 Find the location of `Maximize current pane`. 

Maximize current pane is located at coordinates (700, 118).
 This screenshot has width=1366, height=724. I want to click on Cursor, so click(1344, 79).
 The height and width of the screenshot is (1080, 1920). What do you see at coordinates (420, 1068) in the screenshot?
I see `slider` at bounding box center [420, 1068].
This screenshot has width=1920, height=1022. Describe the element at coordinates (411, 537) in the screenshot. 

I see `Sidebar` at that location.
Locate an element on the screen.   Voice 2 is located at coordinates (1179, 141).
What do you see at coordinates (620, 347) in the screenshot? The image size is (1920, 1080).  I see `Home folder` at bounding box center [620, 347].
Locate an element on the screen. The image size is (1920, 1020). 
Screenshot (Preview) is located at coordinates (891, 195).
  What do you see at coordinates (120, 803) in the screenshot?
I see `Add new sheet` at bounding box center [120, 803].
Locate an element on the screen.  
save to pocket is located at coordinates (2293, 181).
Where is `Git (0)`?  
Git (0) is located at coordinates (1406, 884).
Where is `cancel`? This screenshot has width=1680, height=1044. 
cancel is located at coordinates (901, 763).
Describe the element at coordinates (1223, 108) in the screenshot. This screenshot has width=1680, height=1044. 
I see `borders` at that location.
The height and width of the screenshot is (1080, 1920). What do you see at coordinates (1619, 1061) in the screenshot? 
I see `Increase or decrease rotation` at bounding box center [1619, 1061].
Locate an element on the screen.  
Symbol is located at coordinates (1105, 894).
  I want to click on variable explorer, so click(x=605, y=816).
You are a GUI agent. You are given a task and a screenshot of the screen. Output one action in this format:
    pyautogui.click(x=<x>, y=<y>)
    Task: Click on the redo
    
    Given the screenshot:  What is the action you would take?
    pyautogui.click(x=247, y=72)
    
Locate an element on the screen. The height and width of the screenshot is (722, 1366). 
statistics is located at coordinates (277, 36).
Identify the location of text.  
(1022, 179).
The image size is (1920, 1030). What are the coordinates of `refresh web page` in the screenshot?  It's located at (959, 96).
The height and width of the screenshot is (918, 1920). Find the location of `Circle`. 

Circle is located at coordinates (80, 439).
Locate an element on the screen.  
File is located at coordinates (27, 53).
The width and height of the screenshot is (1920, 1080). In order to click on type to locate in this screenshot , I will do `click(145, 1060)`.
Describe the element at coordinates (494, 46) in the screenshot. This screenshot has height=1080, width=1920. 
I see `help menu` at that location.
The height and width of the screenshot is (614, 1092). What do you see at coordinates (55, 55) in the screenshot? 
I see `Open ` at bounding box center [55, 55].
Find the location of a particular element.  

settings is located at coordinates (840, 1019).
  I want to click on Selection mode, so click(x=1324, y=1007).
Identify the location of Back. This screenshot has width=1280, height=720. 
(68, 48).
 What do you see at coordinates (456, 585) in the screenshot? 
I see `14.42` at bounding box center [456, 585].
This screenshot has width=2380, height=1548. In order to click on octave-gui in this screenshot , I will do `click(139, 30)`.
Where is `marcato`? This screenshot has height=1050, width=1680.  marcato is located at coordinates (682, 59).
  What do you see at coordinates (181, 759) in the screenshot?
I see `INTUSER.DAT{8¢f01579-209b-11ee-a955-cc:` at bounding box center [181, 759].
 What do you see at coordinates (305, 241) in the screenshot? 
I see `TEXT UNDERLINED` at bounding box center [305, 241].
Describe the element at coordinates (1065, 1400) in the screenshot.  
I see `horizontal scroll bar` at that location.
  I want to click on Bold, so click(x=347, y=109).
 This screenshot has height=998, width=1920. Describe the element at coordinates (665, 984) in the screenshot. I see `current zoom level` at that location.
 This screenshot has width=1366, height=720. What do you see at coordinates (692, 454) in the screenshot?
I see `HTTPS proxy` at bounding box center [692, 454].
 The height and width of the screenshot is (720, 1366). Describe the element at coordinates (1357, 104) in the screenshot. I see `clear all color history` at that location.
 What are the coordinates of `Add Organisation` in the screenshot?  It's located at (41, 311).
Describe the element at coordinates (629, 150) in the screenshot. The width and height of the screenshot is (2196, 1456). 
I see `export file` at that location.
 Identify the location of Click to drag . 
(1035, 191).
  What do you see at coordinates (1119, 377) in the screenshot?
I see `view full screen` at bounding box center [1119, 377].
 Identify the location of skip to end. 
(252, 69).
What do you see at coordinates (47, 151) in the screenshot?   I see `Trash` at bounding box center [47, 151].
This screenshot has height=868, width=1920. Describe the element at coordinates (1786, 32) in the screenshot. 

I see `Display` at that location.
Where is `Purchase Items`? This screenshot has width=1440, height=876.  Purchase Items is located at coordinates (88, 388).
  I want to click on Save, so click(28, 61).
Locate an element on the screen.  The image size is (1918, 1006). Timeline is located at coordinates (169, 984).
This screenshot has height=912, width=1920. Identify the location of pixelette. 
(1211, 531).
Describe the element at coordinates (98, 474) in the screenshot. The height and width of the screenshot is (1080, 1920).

====

- Aim of the task -
Turn all of the rows above into a numbered list, leaving out any blank lines.

- Written solution -
1.  Find the location of `Maximize current pane`. 
2. Maximize current pane is located at coordinates (700, 118).
3.  This screenshot has width=1366, height=724. I want to click on Cursor, so click(1344, 79).
4.  The height and width of the screenshot is (1080, 1920). What do you see at coordinates (420, 1068) in the screenshot?
5. I see `slider` at bounding box center [420, 1068].
6. This screenshot has width=1920, height=1022. Describe the element at coordinates (411, 537) in the screenshot. 
7. I see `Sidebar` at that location.
8. Locate an element on the screen.   Voice 2 is located at coordinates (1179, 141).
9. What do you see at coordinates (620, 347) in the screenshot? The image size is (1920, 1080).  I see `Home folder` at bounding box center [620, 347].
10. Locate an element on the screen. The image size is (1920, 1020). 
11. Screenshot (Preview) is located at coordinates (891, 195).
12.   What do you see at coordinates (120, 803) in the screenshot?
13. I see `Add new sheet` at bounding box center [120, 803].
14. Locate an element on the screen.  
15. save to pocket is located at coordinates (2293, 181).
16. Where is `Git (0)`?  
17. Git (0) is located at coordinates (1406, 884).
18. Where is `cancel`? This screenshot has width=1680, height=1044. 
19. cancel is located at coordinates (901, 763).
20. Describe the element at coordinates (1223, 108) in the screenshot. This screenshot has width=1680, height=1044. 
21. I see `borders` at that location.
22. The height and width of the screenshot is (1080, 1920). What do you see at coordinates (1619, 1061) in the screenshot? 
23. I see `Increase or decrease rotation` at bounding box center [1619, 1061].
24. Locate an element on the screen.  
25. Symbol is located at coordinates (1105, 894).
26.   I want to click on variable explorer, so click(x=605, y=816).
27. You are a GUI agent. You are given a task and a screenshot of the screen. Output one action in this format:
28.     pyautogui.click(x=<x>, y=<y>)
29.     Task: Click on the redo
30.     Given the screenshot:  What is the action you would take?
31.     pyautogui.click(x=247, y=72)
32. Locate an element on the screen. The height and width of the screenshot is (722, 1366). 
33. statistics is located at coordinates (277, 36).
34. Identify the location of text.  
35. (1022, 179).
36. The image size is (1920, 1030). What are the coordinates of `refresh web page` in the screenshot?  It's located at (959, 96).
37. The height and width of the screenshot is (918, 1920). Find the location of `Circle`. 
38. Circle is located at coordinates (80, 439).
39. Locate an element on the screen.  
40. File is located at coordinates (27, 53).
41. The width and height of the screenshot is (1920, 1080). In order to click on type to locate in this screenshot , I will do `click(145, 1060)`.
42. Describe the element at coordinates (494, 46) in the screenshot. This screenshot has height=1080, width=1920. 
43. I see `help menu` at that location.
44. The height and width of the screenshot is (614, 1092). What do you see at coordinates (55, 55) in the screenshot? 
45. I see `Open ` at bounding box center [55, 55].
46. Find the location of a particular element.  
47. settings is located at coordinates (840, 1019).
48.   I want to click on Selection mode, so click(x=1324, y=1007).
49. Identify the location of Back. This screenshot has width=1280, height=720. 
50. (68, 48).
51.  What do you see at coordinates (456, 585) in the screenshot? 
52. I see `14.42` at bounding box center [456, 585].
53. This screenshot has width=2380, height=1548. In order to click on octave-gui in this screenshot , I will do `click(139, 30)`.
54. Where is `marcato`? This screenshot has height=1050, width=1680.  marcato is located at coordinates (682, 59).
55.   What do you see at coordinates (181, 759) in the screenshot?
56. I see `INTUSER.DAT{8¢f01579-209b-11ee-a955-cc:` at bounding box center [181, 759].
57.  What do you see at coordinates (305, 241) in the screenshot? 
58. I see `TEXT UNDERLINED` at bounding box center [305, 241].
59. Describe the element at coordinates (1065, 1400) in the screenshot.  
60. I see `horizontal scroll bar` at that location.
61.   I want to click on Bold, so click(x=347, y=109).
62.  This screenshot has height=998, width=1920. Describe the element at coordinates (665, 984) in the screenshot. I see `current zoom level` at that location.
63.  This screenshot has width=1366, height=720. What do you see at coordinates (692, 454) in the screenshot?
64. I see `HTTPS proxy` at bounding box center [692, 454].
65.  The height and width of the screenshot is (720, 1366). Describe the element at coordinates (1357, 104) in the screenshot. I see `clear all color history` at that location.
66.  What are the coordinates of `Add Organisation` in the screenshot?  It's located at (41, 311).
67. Describe the element at coordinates (629, 150) in the screenshot. The width and height of the screenshot is (2196, 1456). 
68. I see `export file` at that location.
69.  Identify the location of Click to drag . 
70. (1035, 191).
71.   What do you see at coordinates (1119, 377) in the screenshot?
72. I see `view full screen` at bounding box center [1119, 377].
73.  Identify the location of skip to end. 
74. (252, 69).
75. What do you see at coordinates (47, 151) in the screenshot?   I see `Trash` at bounding box center [47, 151].
76. This screenshot has height=868, width=1920. Describe the element at coordinates (1786, 32) in the screenshot. 
77. I see `Display` at that location.
78. Where is `Purchase Items`? This screenshot has width=1440, height=876.  Purchase Items is located at coordinates (88, 388).
79.   I want to click on Save, so click(28, 61).
80. Locate an element on the screen.  The image size is (1918, 1006). Timeline is located at coordinates (169, 984).
81. This screenshot has height=912, width=1920. Identify the location of pixelette. 
82. (1211, 531).
83. Describe the element at coordinates (98, 474) in the screenshot. The height and width of the screenshot is (1080, 1920).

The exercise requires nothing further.